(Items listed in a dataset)
★ ★ ★ ★ ★ ★ ★

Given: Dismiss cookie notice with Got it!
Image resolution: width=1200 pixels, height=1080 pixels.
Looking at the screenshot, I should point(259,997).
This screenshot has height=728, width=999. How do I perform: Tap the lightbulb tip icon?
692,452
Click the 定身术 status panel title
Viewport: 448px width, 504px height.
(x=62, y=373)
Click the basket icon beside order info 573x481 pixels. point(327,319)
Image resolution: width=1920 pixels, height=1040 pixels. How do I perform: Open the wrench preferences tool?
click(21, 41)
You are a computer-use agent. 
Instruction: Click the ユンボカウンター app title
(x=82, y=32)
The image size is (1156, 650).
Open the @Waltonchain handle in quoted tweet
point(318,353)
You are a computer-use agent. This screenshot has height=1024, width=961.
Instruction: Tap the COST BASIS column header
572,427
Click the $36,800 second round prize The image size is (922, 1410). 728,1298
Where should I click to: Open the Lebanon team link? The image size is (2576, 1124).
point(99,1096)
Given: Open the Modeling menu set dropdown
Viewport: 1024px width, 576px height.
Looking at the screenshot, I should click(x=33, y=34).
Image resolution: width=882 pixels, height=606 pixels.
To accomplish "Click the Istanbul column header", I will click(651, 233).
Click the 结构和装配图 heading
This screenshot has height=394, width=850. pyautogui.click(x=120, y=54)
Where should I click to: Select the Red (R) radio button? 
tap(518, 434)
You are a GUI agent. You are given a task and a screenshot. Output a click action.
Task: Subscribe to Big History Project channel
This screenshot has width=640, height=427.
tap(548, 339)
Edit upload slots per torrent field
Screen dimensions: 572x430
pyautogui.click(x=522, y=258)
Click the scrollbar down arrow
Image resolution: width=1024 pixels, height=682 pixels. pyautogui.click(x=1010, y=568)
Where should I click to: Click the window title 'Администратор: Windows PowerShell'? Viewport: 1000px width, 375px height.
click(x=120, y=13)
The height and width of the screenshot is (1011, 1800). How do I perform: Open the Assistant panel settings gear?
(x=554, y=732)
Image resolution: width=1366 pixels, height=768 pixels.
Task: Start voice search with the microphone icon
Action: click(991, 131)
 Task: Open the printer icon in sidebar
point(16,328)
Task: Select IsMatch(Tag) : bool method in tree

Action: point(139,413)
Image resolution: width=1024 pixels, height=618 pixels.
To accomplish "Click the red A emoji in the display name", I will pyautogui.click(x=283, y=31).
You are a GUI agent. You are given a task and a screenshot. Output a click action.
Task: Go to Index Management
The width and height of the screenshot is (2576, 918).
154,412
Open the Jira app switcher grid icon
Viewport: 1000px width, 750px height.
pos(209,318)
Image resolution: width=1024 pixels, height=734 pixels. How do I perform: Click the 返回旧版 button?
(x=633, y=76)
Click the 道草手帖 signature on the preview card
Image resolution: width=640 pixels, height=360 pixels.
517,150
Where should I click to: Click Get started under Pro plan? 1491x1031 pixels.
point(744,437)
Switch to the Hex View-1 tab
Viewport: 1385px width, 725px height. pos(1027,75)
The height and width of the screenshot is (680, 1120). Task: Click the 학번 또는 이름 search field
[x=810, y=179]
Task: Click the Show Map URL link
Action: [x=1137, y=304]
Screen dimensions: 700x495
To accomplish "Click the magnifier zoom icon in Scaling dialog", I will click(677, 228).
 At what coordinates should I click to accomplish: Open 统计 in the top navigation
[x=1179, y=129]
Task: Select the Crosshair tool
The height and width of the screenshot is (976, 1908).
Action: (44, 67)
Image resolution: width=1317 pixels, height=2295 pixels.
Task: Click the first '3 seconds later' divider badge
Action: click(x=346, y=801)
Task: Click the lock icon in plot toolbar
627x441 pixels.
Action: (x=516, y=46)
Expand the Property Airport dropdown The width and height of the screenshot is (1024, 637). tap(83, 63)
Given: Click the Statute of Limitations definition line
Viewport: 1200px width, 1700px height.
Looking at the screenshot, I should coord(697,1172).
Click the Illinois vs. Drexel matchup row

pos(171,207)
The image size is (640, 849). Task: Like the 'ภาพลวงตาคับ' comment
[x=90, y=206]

★ ★ ★ ★ ★ ★ ★

• Exercise instructions
An exact copy of all the entries is the required answer.

• Task solution
Given: Dismiss cookie notice with Got it!
Image resolution: width=1200 pixels, height=1080 pixels.
Looking at the screenshot, I should point(259,997).
This screenshot has height=728, width=999. How do I perform: Tap the lightbulb tip icon?
692,452
Click the 定身术 status panel title
Viewport: 448px width, 504px height.
(x=62, y=373)
Click the basket icon beside order info 573x481 pixels. point(327,319)
Image resolution: width=1920 pixels, height=1040 pixels. How do I perform: Open the wrench preferences tool?
click(21, 41)
You are a computer-use agent. 
Instruction: Click the ユンボカウンター app title
(x=82, y=32)
The image size is (1156, 650).
Open the @Waltonchain handle in quoted tweet
point(318,353)
You are a computer-use agent. This screenshot has height=1024, width=961.
Instruction: Tap the COST BASIS column header
572,427
Click the $36,800 second round prize The image size is (922, 1410). 728,1298
Where should I click to: Open the Lebanon team link? The image size is (2576, 1124).
point(99,1096)
Given: Open the Modeling menu set dropdown
Viewport: 1024px width, 576px height.
Looking at the screenshot, I should click(x=33, y=34).
Image resolution: width=882 pixels, height=606 pixels.
To accomplish "Click the Istanbul column header", I will click(651, 233).
Click the 结构和装配图 heading
This screenshot has height=394, width=850. pyautogui.click(x=120, y=54)
Where should I click to: Select the Red (R) radio button? 
tap(518, 434)
You are a GUI agent. You are given a task and a screenshot. Output a click action.
Task: Subscribe to Big History Project channel
This screenshot has width=640, height=427.
tap(548, 339)
Edit upload slots per torrent field
Screen dimensions: 572x430
pyautogui.click(x=522, y=258)
Click the scrollbar down arrow
Image resolution: width=1024 pixels, height=682 pixels. pyautogui.click(x=1010, y=568)
Where should I click to: Click the window title 'Администратор: Windows PowerShell'? Viewport: 1000px width, 375px height.
click(x=120, y=13)
The height and width of the screenshot is (1011, 1800). How do I perform: Open the Assistant panel settings gear?
(x=554, y=732)
Image resolution: width=1366 pixels, height=768 pixels.
Task: Start voice search with the microphone icon
Action: click(991, 131)
 Task: Open the printer icon in sidebar
point(16,328)
Task: Select IsMatch(Tag) : bool method in tree

Action: point(139,413)
Image resolution: width=1024 pixels, height=618 pixels.
To accomplish "Click the red A emoji in the display name", I will pyautogui.click(x=283, y=31).
You are a GUI agent. You are given a task and a screenshot. Output a click action.
Task: Go to Index Management
The width and height of the screenshot is (2576, 918).
154,412
Open the Jira app switcher grid icon
Viewport: 1000px width, 750px height.
pos(209,318)
Image resolution: width=1024 pixels, height=734 pixels. How do I perform: Click the 返回旧版 button?
(x=633, y=76)
Click the 道草手帖 signature on the preview card
Image resolution: width=640 pixels, height=360 pixels.
517,150
Where should I click to: Click Get started under Pro plan? 1491x1031 pixels.
point(744,437)
Switch to the Hex View-1 tab
Viewport: 1385px width, 725px height. pos(1027,75)
The height and width of the screenshot is (680, 1120). Task: Click the 학번 또는 이름 search field
[x=810, y=179]
Task: Click the Show Map URL link
Action: [x=1137, y=304]
Screen dimensions: 700x495
To accomplish "Click the magnifier zoom icon in Scaling dialog", I will click(677, 228).
 At what coordinates should I click to accomplish: Open 统计 in the top navigation
[x=1179, y=129]
Task: Select the Crosshair tool
The height and width of the screenshot is (976, 1908).
Action: (44, 67)
Image resolution: width=1317 pixels, height=2295 pixels.
Task: Click the first '3 seconds later' divider badge
Action: click(x=346, y=801)
Task: Click the lock icon in plot toolbar
627x441 pixels.
Action: (x=516, y=46)
Expand the Property Airport dropdown The width and height of the screenshot is (1024, 637). tap(83, 63)
Given: Click the Statute of Limitations definition line
Viewport: 1200px width, 1700px height.
Looking at the screenshot, I should coord(697,1172).
Click the Illinois vs. Drexel matchup row

pos(171,207)
The image size is (640, 849). Task: Like the 'ภาพลวงตาคับ' comment
[x=90, y=206]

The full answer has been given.